One morning last year, Uddin got a call on his mobile phone about a woman in Shirpur Village who was hemorrhaging. Mobile phone usage has exploded across Bangladesh. Nearly half of the population now has access to fixed and mobile phones, improving access to medical care across the country.
By the time Uddin arrived in Shirpur Village, the woman had lost so much blood she looked blue, he recalled. But he managed to get her to the hospital, and both mother and baby survived.
In spite of weak spots, change continues across Bangladesh. This change is evident in expectant mothers like Maskora Khaton, who lives in Siriganj Village, in Sylhet. The 20 year-old is eight months pregnant, and her mother-in-law and a young female friend are sitting together on a large bed, getting antenatal care advice from Tripti Deb, a community health worker. Deb sits cross-legged and holds a clean delivery kit as she explains how to use its contents.
Khaton, who has a fifth-grade education, welcomes the advice and says the clean delivery kit will be useful. She plans to use a skilled birth attendant, not a traditional one. When asked why, she simply replies, “Everybody has a choice.”

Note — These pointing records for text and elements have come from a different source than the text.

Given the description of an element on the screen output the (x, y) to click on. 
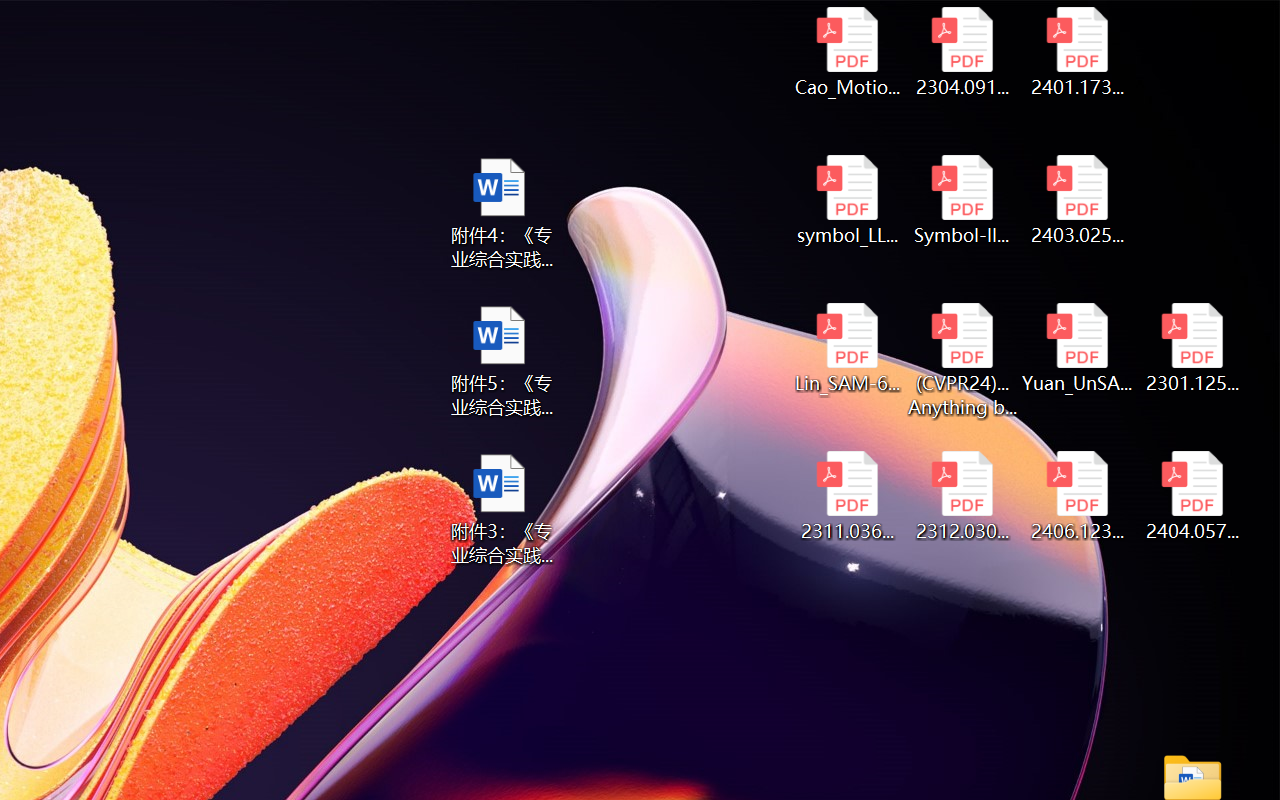
2404.05719v1.pdf (1192, 496)
2403.02502v1.pdf (1077, 200)
2304.09121v3.pdf (962, 52)
2401.17399v1.pdf (1077, 52)
Symbol-llm-v2.pdf (962, 200)
2312.03032v2.pdf (962, 496)
symbol_LLM.pdf (846, 200)
(CVPR24)Matching Anything by Segmenting Anything.pdf (962, 360)
2301.12597v3.pdf (1192, 348)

Jahara Khaton, her 55-year-old mother-in-law, remembers that when she was young, expectant mothers had no such counseling.
“It is all new,” the mother of five says. “When we were young, it was difficult to discuss such things.”
Back in Dhaka at the icddr,b’s offices, Dr. Mohammed Quaiyum finishes a three-hour overview of Bangladesh’s progress on child health. The pieces of the puzzle are coming together.
Quaiyum, a medical doctor and research scientist, has devised a simple birth mat of cotton and tissue paper to help women identify postpartum hemorrhage in home deliveries. The 20- by 20-inch square costs about 50 cents and could save even more babies by getting mothers to trained medical care sooner, before they bleed to death after childbirth.
Bangladesh has come a long way in the last three decades, and a host of new measures, from birth mats to infant-size breathing masks, could help close the remaining gaps, child by child.
Quaiyum succinctly sums up the challenge facing Bangladesh: “The last mile is the toughest.”